Scan the records for the string "Google" and copy every line that holds it.

::::::::

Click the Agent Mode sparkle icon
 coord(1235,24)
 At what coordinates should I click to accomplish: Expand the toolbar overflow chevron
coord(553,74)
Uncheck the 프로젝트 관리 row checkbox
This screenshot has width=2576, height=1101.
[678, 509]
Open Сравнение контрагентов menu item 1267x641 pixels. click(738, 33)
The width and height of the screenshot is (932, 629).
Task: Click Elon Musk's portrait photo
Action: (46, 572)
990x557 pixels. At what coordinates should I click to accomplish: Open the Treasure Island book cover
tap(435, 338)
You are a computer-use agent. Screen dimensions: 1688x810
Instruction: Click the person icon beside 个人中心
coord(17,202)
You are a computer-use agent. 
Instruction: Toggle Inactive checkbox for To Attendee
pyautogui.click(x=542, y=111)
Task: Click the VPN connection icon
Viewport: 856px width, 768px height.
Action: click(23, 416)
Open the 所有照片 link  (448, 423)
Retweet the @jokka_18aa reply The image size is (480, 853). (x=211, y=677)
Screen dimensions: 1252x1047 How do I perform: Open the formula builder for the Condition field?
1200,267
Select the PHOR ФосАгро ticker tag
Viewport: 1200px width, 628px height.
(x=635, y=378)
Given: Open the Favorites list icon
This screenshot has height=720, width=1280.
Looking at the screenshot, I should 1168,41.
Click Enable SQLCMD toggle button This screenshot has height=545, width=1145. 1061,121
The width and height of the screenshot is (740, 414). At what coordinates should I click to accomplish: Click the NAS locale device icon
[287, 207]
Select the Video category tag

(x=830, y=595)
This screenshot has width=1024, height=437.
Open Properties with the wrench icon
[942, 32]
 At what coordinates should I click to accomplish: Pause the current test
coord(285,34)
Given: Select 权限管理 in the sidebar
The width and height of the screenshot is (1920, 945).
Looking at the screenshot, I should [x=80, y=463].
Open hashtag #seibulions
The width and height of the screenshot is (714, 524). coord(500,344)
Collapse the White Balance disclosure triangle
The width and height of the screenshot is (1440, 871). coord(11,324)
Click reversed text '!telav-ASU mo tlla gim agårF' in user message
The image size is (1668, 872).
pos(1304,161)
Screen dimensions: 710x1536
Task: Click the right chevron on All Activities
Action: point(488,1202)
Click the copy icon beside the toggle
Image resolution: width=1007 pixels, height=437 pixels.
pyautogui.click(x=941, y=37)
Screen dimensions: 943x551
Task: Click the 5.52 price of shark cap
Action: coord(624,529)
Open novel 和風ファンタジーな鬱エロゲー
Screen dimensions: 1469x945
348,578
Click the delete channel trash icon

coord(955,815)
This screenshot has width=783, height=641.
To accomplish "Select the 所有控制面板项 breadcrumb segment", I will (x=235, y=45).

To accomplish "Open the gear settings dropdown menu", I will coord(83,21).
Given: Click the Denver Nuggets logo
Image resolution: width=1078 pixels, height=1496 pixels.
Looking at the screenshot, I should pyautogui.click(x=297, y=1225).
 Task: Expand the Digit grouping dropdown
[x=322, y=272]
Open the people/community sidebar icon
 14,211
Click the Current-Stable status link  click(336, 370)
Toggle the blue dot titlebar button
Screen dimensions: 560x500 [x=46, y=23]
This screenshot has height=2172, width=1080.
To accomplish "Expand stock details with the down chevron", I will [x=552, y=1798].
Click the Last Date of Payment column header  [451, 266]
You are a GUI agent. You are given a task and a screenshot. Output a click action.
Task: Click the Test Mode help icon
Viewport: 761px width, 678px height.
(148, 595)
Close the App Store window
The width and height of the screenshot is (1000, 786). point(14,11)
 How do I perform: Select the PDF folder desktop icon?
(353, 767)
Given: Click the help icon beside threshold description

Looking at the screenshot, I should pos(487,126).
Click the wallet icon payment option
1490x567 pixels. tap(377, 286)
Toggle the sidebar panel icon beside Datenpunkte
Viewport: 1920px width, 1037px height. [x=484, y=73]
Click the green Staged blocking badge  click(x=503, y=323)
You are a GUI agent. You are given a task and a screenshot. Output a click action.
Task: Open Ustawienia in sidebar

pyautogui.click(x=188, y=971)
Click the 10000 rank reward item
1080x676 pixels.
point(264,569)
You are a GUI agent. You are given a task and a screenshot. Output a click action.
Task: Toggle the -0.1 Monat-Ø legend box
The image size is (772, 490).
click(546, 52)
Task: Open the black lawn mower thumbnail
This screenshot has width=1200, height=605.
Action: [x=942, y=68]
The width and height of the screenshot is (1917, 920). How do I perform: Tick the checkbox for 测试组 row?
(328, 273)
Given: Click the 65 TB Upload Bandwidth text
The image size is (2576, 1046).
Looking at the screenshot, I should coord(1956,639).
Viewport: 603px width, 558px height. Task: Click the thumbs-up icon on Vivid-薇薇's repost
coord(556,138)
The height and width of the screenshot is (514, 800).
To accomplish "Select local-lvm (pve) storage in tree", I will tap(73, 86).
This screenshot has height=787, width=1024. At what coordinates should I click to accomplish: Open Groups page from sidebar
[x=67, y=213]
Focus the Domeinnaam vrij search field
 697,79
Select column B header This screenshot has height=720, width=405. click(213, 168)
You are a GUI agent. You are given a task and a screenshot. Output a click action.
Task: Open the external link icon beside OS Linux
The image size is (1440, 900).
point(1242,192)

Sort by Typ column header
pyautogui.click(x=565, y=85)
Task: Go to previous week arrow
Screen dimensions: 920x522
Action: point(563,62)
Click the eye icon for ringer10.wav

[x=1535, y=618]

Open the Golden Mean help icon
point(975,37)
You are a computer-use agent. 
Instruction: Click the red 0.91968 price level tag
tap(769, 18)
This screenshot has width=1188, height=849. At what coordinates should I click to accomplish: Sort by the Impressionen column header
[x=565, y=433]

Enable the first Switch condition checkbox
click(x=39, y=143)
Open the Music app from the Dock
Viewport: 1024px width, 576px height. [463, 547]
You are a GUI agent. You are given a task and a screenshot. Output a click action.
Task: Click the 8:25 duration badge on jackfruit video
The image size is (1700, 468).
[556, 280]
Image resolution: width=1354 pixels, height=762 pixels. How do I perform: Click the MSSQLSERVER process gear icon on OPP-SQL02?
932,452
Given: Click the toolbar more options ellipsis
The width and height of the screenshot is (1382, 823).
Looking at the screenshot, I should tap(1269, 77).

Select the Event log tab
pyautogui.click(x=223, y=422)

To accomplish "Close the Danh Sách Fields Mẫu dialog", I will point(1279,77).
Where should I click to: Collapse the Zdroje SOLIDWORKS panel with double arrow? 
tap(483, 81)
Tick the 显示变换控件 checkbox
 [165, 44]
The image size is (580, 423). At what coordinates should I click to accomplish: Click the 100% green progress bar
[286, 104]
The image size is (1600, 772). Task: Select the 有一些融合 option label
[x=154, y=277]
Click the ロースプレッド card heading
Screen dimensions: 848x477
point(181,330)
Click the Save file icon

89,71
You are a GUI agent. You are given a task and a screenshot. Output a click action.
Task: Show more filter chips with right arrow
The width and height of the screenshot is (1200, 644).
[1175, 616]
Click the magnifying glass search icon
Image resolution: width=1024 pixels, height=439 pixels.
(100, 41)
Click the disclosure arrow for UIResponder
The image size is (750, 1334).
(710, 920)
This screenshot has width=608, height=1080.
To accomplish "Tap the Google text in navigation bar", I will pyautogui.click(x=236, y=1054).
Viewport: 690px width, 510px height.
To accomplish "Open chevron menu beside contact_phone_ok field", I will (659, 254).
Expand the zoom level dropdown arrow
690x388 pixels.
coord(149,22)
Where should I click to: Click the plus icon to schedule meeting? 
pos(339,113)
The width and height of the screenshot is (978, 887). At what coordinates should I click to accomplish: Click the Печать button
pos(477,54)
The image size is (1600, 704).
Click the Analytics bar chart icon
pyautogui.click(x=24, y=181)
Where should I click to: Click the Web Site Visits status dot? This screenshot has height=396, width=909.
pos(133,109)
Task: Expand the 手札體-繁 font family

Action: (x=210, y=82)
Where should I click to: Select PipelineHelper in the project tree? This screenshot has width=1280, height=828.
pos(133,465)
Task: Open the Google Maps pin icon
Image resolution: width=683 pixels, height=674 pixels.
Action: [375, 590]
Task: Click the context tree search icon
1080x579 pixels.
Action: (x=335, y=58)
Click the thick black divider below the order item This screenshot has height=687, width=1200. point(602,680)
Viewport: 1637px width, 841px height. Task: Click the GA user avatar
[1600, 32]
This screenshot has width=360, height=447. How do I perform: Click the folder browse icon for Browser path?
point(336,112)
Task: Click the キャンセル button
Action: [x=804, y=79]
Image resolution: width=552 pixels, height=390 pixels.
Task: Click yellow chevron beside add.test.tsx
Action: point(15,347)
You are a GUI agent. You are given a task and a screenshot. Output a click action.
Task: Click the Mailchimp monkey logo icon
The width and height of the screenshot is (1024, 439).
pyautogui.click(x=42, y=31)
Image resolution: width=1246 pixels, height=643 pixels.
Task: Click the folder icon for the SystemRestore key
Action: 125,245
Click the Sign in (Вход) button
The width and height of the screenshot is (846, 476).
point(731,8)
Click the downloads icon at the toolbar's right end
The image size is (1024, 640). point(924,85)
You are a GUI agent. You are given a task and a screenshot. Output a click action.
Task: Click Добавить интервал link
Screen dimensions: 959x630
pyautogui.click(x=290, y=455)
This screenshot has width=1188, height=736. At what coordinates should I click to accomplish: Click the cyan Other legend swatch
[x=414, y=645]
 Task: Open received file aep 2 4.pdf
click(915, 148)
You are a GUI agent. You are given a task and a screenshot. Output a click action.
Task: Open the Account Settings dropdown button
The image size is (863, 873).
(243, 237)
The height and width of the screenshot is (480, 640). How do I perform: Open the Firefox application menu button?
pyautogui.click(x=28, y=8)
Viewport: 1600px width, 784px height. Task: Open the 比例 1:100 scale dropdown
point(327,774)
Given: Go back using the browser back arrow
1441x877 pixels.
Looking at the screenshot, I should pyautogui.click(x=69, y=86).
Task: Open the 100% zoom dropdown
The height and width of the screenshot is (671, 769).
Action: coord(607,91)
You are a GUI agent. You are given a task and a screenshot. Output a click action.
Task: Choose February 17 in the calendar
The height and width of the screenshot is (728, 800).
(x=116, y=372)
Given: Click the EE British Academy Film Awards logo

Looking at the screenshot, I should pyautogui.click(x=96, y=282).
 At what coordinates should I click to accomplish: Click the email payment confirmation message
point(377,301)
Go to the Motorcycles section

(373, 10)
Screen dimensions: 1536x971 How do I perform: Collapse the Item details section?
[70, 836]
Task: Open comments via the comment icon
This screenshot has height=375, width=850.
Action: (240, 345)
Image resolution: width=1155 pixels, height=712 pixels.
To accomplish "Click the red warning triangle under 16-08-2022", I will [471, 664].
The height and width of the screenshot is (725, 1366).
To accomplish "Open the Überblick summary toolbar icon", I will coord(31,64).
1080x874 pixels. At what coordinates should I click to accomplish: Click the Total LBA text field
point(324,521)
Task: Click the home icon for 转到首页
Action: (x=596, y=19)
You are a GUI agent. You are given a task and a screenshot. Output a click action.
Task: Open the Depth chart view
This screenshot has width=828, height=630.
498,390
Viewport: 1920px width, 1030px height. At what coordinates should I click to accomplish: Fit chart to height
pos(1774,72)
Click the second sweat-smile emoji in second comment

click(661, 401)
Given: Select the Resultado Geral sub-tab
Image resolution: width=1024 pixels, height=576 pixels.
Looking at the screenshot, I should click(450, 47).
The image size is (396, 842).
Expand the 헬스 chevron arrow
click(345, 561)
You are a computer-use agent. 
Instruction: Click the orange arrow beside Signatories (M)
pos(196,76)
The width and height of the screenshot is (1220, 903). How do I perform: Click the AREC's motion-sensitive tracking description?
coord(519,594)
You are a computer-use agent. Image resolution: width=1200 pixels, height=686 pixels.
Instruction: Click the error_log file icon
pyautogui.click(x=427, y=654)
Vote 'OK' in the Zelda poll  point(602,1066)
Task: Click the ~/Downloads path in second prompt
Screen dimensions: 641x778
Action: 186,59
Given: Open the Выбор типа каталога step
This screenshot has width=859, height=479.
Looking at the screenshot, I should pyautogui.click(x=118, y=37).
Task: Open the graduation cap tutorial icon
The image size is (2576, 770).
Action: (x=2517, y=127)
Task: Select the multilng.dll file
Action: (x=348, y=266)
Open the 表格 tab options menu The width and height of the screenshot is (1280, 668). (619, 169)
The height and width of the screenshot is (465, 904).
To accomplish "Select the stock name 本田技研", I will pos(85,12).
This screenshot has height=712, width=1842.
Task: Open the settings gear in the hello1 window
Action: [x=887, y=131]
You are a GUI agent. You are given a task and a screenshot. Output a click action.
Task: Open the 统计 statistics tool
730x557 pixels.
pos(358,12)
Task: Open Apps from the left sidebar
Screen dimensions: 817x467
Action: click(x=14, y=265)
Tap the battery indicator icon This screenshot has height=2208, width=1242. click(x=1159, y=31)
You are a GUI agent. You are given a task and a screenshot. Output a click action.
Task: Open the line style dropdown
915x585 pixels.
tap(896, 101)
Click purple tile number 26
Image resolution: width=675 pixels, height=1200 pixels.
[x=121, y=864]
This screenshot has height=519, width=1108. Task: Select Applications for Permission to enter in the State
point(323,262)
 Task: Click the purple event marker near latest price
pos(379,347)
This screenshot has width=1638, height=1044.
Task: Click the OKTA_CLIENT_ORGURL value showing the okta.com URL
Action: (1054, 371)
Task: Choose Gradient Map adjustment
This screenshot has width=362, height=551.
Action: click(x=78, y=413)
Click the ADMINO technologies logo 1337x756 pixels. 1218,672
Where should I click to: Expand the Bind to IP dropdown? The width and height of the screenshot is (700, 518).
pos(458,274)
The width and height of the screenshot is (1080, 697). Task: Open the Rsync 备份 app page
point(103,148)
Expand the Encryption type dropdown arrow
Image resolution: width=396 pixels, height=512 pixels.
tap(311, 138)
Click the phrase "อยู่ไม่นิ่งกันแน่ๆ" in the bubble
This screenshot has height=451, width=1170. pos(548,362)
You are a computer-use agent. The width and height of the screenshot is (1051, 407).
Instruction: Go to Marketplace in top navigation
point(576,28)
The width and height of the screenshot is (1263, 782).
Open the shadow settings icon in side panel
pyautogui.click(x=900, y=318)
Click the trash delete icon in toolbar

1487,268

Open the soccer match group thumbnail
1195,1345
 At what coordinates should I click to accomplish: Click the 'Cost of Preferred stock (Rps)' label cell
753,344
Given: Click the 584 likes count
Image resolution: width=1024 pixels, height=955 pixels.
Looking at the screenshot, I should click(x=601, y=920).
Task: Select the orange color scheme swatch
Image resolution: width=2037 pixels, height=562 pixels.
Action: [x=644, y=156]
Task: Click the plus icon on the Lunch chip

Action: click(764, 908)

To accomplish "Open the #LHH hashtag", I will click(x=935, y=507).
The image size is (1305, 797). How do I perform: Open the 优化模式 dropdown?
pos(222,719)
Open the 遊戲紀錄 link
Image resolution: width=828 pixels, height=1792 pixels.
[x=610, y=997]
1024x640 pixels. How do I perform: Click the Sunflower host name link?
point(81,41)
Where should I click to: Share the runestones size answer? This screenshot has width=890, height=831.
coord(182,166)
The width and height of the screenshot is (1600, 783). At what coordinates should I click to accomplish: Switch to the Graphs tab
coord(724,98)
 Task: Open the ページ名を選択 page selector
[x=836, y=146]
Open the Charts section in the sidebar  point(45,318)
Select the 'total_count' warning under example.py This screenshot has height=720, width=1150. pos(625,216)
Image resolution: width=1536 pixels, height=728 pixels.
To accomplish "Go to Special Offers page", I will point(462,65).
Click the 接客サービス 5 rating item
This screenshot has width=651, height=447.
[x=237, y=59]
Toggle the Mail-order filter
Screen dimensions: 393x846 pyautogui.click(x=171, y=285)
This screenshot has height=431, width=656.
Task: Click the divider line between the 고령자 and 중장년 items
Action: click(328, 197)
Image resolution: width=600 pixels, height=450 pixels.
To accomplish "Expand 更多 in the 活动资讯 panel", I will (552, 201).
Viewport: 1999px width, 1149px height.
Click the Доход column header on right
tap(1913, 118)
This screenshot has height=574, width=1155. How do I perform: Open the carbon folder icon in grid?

::::::::

## Answer space
To accomplish "Tap the Google text in navigation bar", I will pyautogui.click(x=236, y=1054).
Task: Open the Google Maps pin icon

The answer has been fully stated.